Last Sunday, I was watching football (the Championship games) and knitting, and it occurred to me why knitting is becoming such a positive thing for me to do. I first learned to knit in high school and made a sweater which I never wore. In college, I tried making a vest for a friend of mine, got carried away, and in the end it was so huge that only a member of the Harlem Globetrotters could wear it. So I put my needles away and forgot all about knitting and all other craft-related activities, for that matter.
But now that I make baskets and hang around with all these beautiful women in the San Juan County Textile Guild, I see them knitting all the time – at meetings, on the ferry, at social gatherings, while watching TV. Their hands are always busy, and it has made my hands start to twitch with eagerness to be doing something similar. A friend of mine was knitting a scarf like this, and she said that it was really easy to do, and that I could do it. She was right. I can, and I am doing it. Just like riding a bike, it all came back to me.
So this is why I am liking this process so much. I can take it anywhere. It is a really good way to focus and to concentrate. For this scarf, it is 8-8-6-6-4-4-20. I need to pay attention, but at the same time it is very relaxing. When I am nervous about anything, it is very soothing. I breathe better. Knitting is a good way to hold me in the present moment. I lose myself in the repetition of doing one stitch after another. And I join in the archetypal process of all those knitters who came before me.
Best of all, by the time the Superbowl is over, I will have a fun and whimsical new scarf to wear.
After being on the road for forty five hours, I am finally home. You’d think that I had been somewhere truly exotic, for all that travel time. But a combination of cancelled flights and late flights and no late ferries made this a two-day voyage from Delaware Water Gap to Orcas Island. And oh, it feels so good to be here in the beauty and the quiet that is Orcas, and to breathe into the idea that I won’t be going anywhere (at least not on a plane) for the next three months.
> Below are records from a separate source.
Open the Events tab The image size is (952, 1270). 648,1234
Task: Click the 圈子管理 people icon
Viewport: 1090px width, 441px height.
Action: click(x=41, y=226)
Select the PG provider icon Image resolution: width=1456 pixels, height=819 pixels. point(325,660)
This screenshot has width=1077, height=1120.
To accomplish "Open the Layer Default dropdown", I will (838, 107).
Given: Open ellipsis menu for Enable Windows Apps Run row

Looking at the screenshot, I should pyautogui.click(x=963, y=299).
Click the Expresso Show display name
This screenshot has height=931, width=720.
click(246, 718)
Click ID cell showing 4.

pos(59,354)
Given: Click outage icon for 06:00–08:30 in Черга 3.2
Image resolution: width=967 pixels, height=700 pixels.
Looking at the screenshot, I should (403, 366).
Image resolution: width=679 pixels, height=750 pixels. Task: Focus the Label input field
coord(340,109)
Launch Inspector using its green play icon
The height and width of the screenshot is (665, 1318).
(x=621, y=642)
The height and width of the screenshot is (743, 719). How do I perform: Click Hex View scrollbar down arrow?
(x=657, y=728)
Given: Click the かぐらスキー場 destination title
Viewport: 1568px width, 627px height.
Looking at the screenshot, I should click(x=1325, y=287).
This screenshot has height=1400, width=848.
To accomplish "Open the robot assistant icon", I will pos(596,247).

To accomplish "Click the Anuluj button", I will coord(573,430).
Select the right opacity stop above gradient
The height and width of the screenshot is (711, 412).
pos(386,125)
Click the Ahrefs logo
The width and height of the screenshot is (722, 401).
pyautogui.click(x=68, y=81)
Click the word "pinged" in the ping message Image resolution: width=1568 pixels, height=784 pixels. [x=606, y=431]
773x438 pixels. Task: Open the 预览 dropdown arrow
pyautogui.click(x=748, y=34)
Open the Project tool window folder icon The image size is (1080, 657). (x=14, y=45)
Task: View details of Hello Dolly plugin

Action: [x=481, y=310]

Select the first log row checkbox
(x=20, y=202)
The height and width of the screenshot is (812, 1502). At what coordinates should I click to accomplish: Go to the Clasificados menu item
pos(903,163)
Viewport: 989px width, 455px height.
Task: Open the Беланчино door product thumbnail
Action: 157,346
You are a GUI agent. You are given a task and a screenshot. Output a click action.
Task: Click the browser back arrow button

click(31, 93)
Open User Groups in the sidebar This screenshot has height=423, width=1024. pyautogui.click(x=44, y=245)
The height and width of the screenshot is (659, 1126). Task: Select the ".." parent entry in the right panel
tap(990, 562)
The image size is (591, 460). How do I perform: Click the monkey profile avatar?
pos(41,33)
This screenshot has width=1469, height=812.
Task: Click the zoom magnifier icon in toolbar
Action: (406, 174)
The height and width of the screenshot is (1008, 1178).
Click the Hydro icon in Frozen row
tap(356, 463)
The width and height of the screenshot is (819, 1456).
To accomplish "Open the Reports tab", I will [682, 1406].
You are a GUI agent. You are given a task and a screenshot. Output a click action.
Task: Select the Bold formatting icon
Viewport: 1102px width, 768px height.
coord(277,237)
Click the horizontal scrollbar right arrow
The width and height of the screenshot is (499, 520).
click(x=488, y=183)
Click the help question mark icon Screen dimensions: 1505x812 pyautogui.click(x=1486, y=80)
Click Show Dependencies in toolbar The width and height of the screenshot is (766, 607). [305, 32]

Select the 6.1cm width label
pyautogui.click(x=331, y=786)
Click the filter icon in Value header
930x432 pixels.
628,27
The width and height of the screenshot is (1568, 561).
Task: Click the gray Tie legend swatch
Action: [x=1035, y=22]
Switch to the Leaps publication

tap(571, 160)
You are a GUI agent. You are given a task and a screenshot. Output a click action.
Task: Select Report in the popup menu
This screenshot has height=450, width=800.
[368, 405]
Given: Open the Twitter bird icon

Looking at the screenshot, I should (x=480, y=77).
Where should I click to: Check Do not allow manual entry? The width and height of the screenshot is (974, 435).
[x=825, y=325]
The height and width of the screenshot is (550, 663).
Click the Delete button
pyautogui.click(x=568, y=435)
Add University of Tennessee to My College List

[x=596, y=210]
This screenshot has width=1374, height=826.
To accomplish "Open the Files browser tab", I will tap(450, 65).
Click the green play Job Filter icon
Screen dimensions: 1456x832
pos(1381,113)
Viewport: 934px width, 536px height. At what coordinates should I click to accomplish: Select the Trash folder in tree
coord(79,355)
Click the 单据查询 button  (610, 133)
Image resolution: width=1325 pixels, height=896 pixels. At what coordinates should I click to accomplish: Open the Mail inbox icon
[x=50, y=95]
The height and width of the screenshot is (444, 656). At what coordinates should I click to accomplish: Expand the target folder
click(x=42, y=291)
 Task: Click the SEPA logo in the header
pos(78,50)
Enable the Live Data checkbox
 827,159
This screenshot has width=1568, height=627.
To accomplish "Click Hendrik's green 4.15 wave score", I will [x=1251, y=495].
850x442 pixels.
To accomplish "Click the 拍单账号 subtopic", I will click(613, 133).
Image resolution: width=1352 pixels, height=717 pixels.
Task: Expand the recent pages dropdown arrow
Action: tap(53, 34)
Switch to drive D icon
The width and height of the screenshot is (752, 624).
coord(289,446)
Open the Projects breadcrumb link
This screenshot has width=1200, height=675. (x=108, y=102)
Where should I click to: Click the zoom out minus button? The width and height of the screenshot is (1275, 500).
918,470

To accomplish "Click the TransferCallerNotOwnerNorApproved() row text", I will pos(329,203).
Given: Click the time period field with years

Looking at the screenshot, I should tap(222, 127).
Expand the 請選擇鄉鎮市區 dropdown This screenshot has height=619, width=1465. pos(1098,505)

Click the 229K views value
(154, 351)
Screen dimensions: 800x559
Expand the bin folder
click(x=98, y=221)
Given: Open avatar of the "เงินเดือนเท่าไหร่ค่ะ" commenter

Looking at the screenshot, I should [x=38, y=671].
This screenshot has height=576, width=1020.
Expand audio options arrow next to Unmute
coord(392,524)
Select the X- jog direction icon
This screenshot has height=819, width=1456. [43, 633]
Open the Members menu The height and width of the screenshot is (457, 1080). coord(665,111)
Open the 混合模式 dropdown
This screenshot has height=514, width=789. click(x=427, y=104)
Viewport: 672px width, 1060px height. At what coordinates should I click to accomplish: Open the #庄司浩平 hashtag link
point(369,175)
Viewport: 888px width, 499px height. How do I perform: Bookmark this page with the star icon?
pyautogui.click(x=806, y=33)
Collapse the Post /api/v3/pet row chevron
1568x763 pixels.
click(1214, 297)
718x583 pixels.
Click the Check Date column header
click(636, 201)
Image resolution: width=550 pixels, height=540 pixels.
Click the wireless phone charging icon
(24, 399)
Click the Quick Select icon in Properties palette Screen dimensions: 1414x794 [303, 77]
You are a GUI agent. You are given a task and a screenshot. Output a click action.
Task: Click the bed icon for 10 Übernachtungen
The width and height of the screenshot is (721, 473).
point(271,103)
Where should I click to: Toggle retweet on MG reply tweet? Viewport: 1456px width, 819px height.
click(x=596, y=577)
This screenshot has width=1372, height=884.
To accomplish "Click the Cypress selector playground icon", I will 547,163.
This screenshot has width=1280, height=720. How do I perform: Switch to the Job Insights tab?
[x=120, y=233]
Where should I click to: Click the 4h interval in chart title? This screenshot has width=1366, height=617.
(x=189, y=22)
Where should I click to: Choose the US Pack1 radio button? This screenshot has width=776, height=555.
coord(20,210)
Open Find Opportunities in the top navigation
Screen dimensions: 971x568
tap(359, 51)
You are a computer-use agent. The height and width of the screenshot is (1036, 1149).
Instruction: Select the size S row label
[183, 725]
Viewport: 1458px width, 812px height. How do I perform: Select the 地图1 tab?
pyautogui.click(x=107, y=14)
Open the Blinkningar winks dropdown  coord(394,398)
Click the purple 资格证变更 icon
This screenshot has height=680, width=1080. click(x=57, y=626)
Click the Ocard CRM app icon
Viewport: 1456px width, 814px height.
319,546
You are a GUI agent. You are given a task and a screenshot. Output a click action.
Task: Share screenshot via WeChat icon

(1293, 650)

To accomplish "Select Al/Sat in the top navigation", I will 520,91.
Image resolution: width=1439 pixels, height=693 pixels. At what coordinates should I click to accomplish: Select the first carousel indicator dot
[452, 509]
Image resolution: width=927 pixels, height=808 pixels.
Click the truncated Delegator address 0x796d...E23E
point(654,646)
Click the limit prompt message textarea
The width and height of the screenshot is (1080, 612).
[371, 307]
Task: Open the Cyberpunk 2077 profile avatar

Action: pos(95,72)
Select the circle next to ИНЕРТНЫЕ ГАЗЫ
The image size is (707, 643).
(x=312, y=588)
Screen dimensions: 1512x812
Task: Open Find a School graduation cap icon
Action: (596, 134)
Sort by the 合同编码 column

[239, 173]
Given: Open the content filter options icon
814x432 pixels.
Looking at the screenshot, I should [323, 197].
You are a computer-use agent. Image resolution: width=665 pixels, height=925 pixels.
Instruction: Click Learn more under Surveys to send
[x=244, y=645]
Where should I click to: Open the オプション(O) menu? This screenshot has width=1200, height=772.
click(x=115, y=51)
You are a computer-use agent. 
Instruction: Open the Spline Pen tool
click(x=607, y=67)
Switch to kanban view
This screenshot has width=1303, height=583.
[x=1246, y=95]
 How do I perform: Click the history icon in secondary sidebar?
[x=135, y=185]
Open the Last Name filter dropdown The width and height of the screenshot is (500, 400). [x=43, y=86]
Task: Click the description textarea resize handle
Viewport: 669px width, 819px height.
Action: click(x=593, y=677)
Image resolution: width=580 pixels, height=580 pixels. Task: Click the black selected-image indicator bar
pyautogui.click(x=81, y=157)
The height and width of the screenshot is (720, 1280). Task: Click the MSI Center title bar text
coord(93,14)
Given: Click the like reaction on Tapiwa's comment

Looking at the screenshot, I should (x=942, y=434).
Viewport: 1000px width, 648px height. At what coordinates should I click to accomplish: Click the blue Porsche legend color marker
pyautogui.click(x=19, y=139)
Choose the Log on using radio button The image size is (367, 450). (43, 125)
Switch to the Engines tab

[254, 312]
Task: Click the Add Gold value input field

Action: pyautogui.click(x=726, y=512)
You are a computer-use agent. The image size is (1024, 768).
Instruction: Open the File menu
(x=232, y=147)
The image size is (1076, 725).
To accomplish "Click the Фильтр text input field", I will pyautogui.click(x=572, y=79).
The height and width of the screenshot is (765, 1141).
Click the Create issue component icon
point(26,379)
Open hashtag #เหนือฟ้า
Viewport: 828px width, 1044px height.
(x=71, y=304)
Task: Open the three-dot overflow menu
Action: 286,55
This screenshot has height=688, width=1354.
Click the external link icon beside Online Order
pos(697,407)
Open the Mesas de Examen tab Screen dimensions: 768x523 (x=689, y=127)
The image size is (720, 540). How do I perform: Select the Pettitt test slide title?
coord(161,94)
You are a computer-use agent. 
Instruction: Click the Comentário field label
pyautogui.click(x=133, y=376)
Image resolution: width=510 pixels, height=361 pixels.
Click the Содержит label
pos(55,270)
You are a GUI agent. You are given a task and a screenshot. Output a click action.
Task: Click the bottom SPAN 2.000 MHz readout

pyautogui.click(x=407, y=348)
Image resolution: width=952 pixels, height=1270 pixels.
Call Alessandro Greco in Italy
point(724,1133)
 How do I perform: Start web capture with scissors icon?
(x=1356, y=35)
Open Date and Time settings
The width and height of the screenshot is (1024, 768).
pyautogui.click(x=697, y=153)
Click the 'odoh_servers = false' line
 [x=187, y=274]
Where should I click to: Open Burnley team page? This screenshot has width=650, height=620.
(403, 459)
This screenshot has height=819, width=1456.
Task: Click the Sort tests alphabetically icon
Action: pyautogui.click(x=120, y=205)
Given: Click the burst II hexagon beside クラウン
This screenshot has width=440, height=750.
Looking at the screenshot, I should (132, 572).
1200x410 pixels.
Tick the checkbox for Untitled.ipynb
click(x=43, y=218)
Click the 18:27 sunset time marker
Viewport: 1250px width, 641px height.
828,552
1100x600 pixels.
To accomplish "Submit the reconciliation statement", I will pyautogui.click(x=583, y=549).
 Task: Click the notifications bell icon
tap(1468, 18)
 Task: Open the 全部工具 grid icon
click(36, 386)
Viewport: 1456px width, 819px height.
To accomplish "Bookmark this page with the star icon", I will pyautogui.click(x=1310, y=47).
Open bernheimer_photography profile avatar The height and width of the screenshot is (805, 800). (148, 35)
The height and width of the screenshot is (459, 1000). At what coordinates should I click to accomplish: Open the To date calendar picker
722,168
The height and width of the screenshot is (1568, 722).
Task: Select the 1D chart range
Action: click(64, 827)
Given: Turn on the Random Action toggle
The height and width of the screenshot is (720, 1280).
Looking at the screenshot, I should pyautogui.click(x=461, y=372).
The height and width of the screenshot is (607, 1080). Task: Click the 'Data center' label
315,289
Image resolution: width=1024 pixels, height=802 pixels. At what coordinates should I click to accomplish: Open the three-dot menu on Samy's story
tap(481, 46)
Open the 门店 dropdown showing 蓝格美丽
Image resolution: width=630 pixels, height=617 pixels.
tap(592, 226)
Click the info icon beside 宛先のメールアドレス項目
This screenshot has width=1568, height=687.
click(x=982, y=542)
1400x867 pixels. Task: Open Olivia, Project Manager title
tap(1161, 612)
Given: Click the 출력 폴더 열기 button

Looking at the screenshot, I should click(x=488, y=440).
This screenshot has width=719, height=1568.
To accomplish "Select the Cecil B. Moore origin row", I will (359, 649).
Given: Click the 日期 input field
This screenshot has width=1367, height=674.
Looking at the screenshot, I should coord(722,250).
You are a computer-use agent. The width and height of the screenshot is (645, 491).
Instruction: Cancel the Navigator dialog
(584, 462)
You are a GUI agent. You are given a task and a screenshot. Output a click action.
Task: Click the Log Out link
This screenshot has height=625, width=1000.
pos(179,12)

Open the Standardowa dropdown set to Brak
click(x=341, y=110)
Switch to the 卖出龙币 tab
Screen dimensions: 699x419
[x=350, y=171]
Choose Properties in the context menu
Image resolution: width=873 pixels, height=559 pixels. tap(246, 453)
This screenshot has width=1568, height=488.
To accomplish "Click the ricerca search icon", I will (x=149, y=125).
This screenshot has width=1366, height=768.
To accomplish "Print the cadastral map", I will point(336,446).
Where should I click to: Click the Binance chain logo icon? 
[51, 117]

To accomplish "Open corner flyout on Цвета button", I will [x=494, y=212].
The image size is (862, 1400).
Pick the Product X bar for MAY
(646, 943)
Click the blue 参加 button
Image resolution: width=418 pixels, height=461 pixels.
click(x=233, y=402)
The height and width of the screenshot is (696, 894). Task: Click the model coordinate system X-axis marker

I’m sinking into that with joy and gratitude. So happy to see Dennis and the cats!! I’m already planning the many projects I want to do in the stillness and grayness of winter. Hoping that I get at least some them crossed off the eternally long list of things I want to do in the studio, for the house and outside in the garden. More mandalas. Work on half-finished baskets. Learn more beading techniques. Paint a lot. Organize my office. Clean up the garden. Make beautiful winter comfort food. And exercise to counter act all that. My work is clearly cut out for me.
For today, I’ll unpack, do some laundry, go through the mail and rest a bit. The projects can wait. And so can I. But not for too long.
It’s seems so common to talk about speaking truthfully and from the heart. But these days I’m being reminded that I must first discover what is really true for me before I say it. When I get it right, the words pour out. I feel better and the results are so tangible that I can reach out and touch them. But arriving at that kind of truth can be such a squiggly thing, so elusive and hard to hold on to. And even harder to say out loud. No wonder I spend so much time avoiding confrontation.
The other day I finally took some pictures of the Mandala Platters that I’ve been selling for almost a year. And I must admit that I was in a bit of a snit at that moment in time. When I got to the one depicting Truth, I realized that it was just what I needed to see at that moment. I was reminded of feelings that I had while I was working on it a couple of years ago, and was able to get more in touch with some of the fears that stop me from being true to myself. Clarity returned. I could breathe freely again. After that, it was was easy to find the right words.
How nice to know that these mandalas really work!! Now to get them up on our website, perhaps a much more challenging proposition than discovering truth.